Und so kam es, dass ich heute einer Mutter und ihrer Schwester erklärte, dass wenn sie nicht die Verantwortung für die Erziehung der Kinder übernehmen und kleine Kinder sich selbst überlassen, auch die nächste Generation in der gleichen Scheisse stecken wird. Grosse Augen, ein hörbares nach Luft schnappen und dann ein verlegenes Lachen mit der Aussage, da hätte ich wohl recht. Wer weiss, vielleicht lauert der On Schalter in der brutalen Realität. Vielleicht müsste man die Familien jeweils ein paar Tage begleiten und mit ihr neue Abläufe einüben.

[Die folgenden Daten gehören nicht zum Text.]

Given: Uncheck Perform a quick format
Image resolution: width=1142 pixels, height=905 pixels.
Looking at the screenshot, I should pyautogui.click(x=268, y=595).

Wahrscheinlich scheitert Veränderung am inneren Schweinehund, am fehlenden Stupf ins Hinterteil, an der Unfähigkeit sich die veränderte Situation vorzustellen, etwas das ich übrigens auch sehr gut kenne, weiss ich doch von vielem, dass es besser wäre, es anders zu machen, aber es hindert mich in keiner Weise daran, den alten Trott beizubehalten. So gesehen ist es nicht erstaunlich wenn es derart schwierig ist, etwas zu bewegen.